Di sinilah letak perbedaannya dengan emosi Yakobus dan Yohanes. Mereka ingin menggunakan kuasa Allah untuk melampiaskan kemarahan. Sementara Hieronimus menggunakan pengetahuan dan kemampuannya untuk membuat banyak orang semakin dekat dengan Allah. Hieronimus menjadi contoh bahwa kecerdasan sejati adalah ketika pengetahuan berubah menjadi kebijaksanaan, dan kebijaksanaan itu membawa dampak baik bagi sesama.

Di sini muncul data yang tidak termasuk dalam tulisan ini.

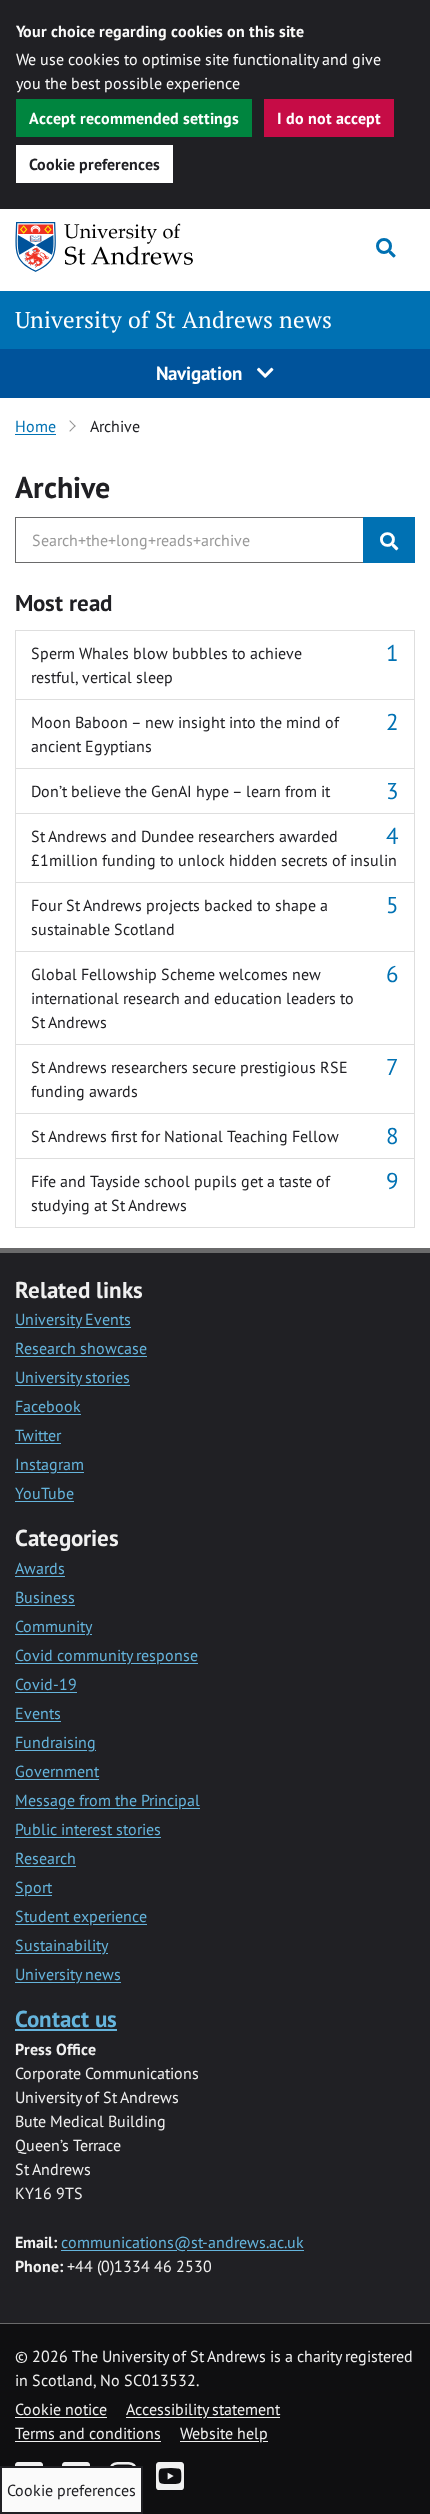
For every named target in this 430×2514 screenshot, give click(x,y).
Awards (40, 1568)
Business (45, 1597)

Hari ini kita diajak: jangan biarkan hidup kita dikuasai oleh reaksi instan, amarah, dan budaya viral. Tetapi marilah kita belajar menjadi pribadi yang bijak, yang bukan hanya tahu firman, melainkan menghidupi firman itu dalam sikap nyata sehari-hari. Dengan begitu, hidup kita akan benar-benar berdampak, sebagaimana Santo Hieronimus.
Doa:
Ya Tuhan, tolonglah kami supaya tidak mudah dikuasai emosi, tetapi belajar bersabar dan penuh kasih seperti Engkau. Semoga kami meneladani Santo Hieronimus, yang setia menghayati Sabda-Mu, dan menjadikan hidup kami sebagai saluran berkat bagi banyak orang. Amin.